Not all internships are created equal
Although internships offer many benefits—like networking with professionals in your field and access to future career opportunities—not all internships are the same. Some internships offer college credit, which helps students save money by fulfilling a degree course requirement through an internship program. However, some may offer that credit in lieu of compensation, which can make them tricky for students with financial restrictions. According to a recent survey, 47% of unpaid interns took on an average debt of $2,500 or more during their internship.
Luckily, nearly 61% of internships are paid, according to NACE, so you may be able to find one that meets your needs. Contact your major’s department or your college career center to look for opportunities. Also speak with professors and tell them you’re looking for a paid internship, as they might know of an opportunity in their network. You can also browse websites like WayUp and InternMatch to learn more about paid internships near you.
How to minimize debt while working your internship
Because unpaid internships lack compensation, they generally have a smaller candidate pool to compete against. If you’re in a competitive field or limited to a small pool of internship opportunities, unpaid may be your only option. But that doesn’t mean you’re destined to a summer or academic year of money troubles. Here are some tips to help you manage the financial stress of an unpaid internship.
1. Financially plan ahead
Whether you’re looking for a short- or long-term internship, it’s always wise to plan your finances ahead of time. For example, if you’re looking for a summer internship, consider reducing your discretionary expenses during the preceding spring semester. This will give you a financial cushion to fall back on if you can’t earn a wage while interning.

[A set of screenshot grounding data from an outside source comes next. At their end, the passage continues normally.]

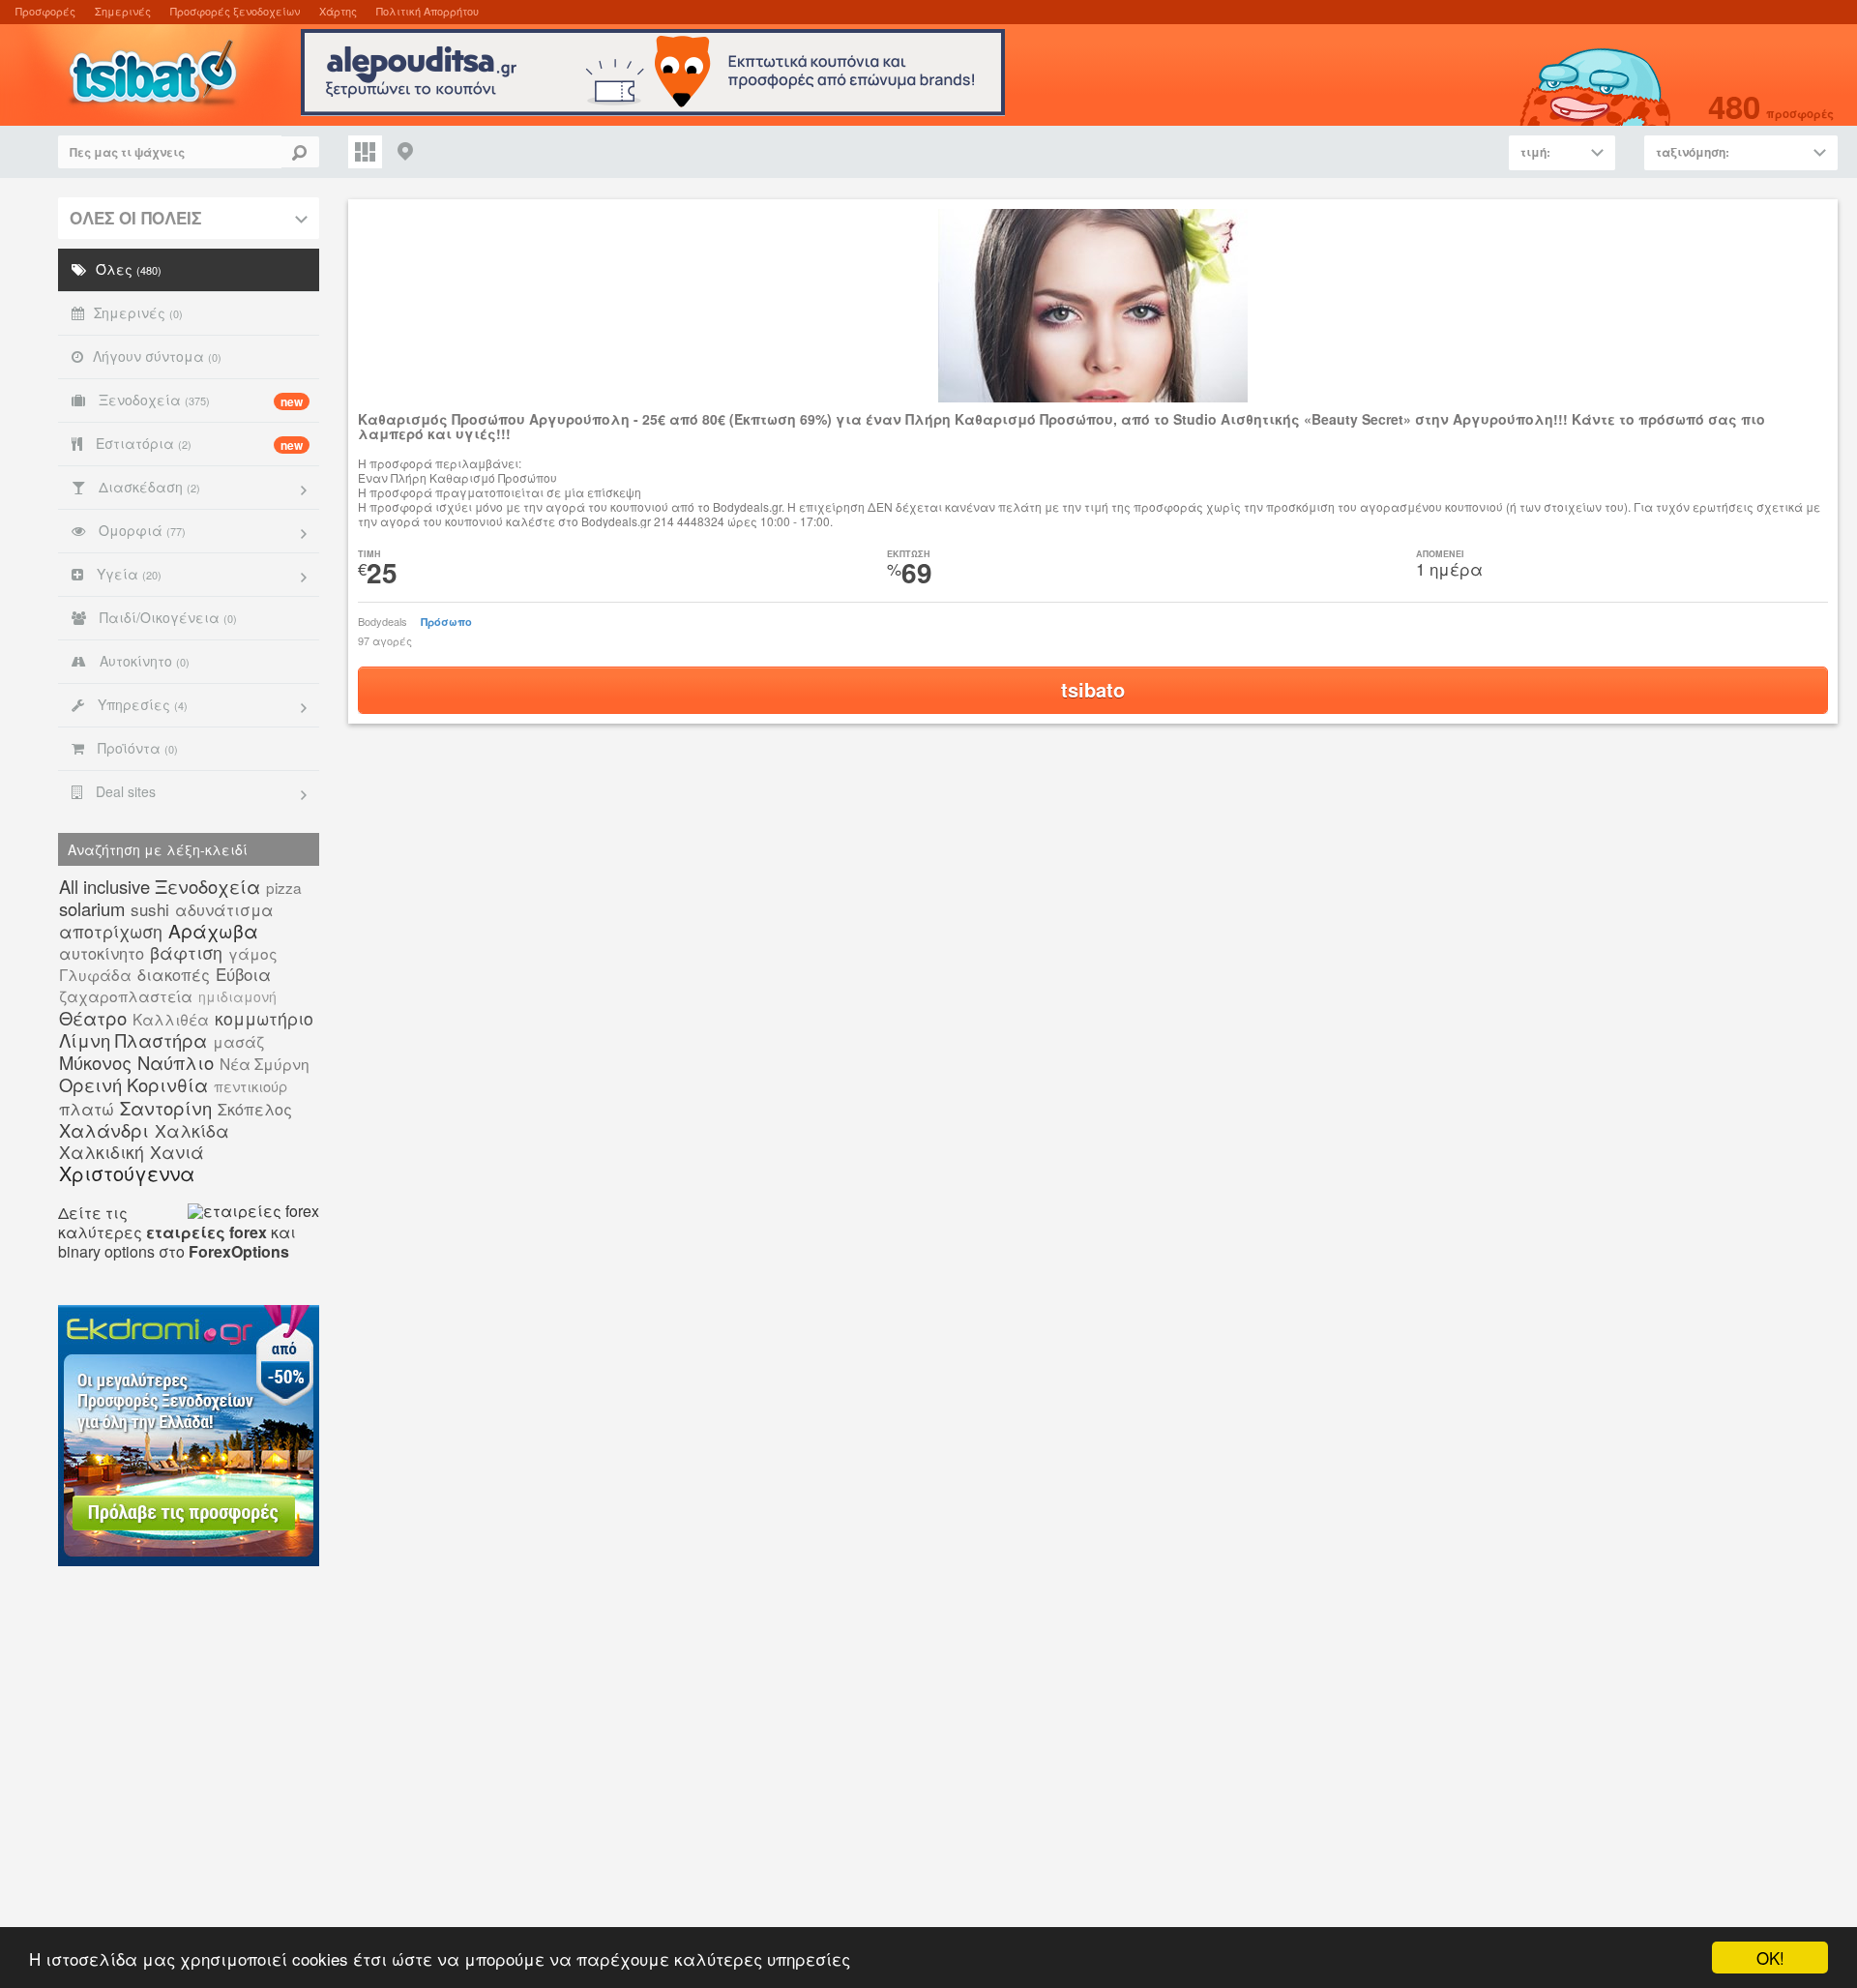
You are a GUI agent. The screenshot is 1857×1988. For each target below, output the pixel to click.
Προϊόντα (136, 747)
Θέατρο (93, 1017)
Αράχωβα (213, 930)
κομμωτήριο (264, 1018)
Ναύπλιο (175, 1062)
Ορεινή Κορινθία (133, 1084)
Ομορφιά (140, 530)
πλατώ (86, 1108)
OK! (1770, 1957)
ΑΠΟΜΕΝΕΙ (1440, 553)
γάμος (253, 953)
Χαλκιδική (101, 1152)
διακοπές (173, 974)
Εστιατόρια (197, 443)
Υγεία (127, 573)
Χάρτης (338, 10)
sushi (150, 909)
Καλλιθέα (171, 1018)
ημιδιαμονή (237, 996)
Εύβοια (243, 974)
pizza (284, 887)
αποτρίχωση (110, 931)
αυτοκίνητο (101, 952)
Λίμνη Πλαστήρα (133, 1040)
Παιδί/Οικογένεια (166, 617)
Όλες (129, 269)
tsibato (1093, 689)
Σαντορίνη (166, 1107)
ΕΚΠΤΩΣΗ (908, 553)
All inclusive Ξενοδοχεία (159, 886)
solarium (92, 908)
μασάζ (238, 1041)
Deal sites (124, 791)
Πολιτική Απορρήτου (427, 10)
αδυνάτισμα (224, 909)
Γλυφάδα (95, 974)
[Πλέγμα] (365, 151)
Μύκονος (95, 1062)
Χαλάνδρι (104, 1129)
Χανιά (177, 1152)
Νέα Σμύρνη (265, 1063)
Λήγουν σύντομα (157, 356)
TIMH (369, 553)
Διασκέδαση (147, 486)
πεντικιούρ (250, 1086)
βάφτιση (186, 952)
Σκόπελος (255, 1108)
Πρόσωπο (446, 621)
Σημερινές (123, 10)
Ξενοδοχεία (199, 400)
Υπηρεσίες (141, 704)
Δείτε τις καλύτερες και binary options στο (177, 1232)
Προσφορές (45, 10)
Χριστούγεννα (126, 1173)
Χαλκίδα (192, 1130)
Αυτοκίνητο (143, 660)
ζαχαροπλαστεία (125, 995)
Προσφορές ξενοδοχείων (235, 10)
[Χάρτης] (406, 151)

2. Get a flexible part-time job or find a side hustle
Juggling a full-time academic course load plus an internship and a paid part-time job all at once can quickly lead to burnout. If you feel like it’s manageable, working a part-time job or starting a side hustle while you’re taking classes can help you avoid debt. To avoid overwhelming yourself, strategically time your part-time job depending on when you’ll start your new internship program. For example, if your internship takes place during the fall semester, you can ramp up part-time paid employment hours in the months leading up to your program (like over the summer). Conversely, if you’re participating in a summer internship, you can take on a part-time job during the academic year to save up for any unpaid months.
3. Consider a work-study program
Another option to reduce debt during an internship is leveraging work-study programs at your college. According to a Sallie Mae report, the average work-study student earns $1,800. Work-study programs typically are offered through your financial aid award package. These opportunities are available on or off campus and require students to work a specific number of hours per week.
4. Avoid raising your student loan amount
If possible, try not to increase your student loan amount to make up for an unpaid internship. The more you borrow, the more you’ll have to pay when you factor in student loan interest. For example, let’s say you raised your student loan amount from $2,000 to $4,500 because you have an unpaid internship. When it’s time to repay your loan over the standard 10-year plan at a 4% rate and $50 monthly payments, you’ll end up paying $859 in interest alone. That’s significantly more debt compared to the $150 in total interest on a $2,000 loan amount.
Getting an internship is a great opportunity to enhance your skill set and get a foot in the door to start your career. However, financial stability during your internship should always be a consideration. Throughout this process, be mindful of the true cost of an internship as it relates to your student debt.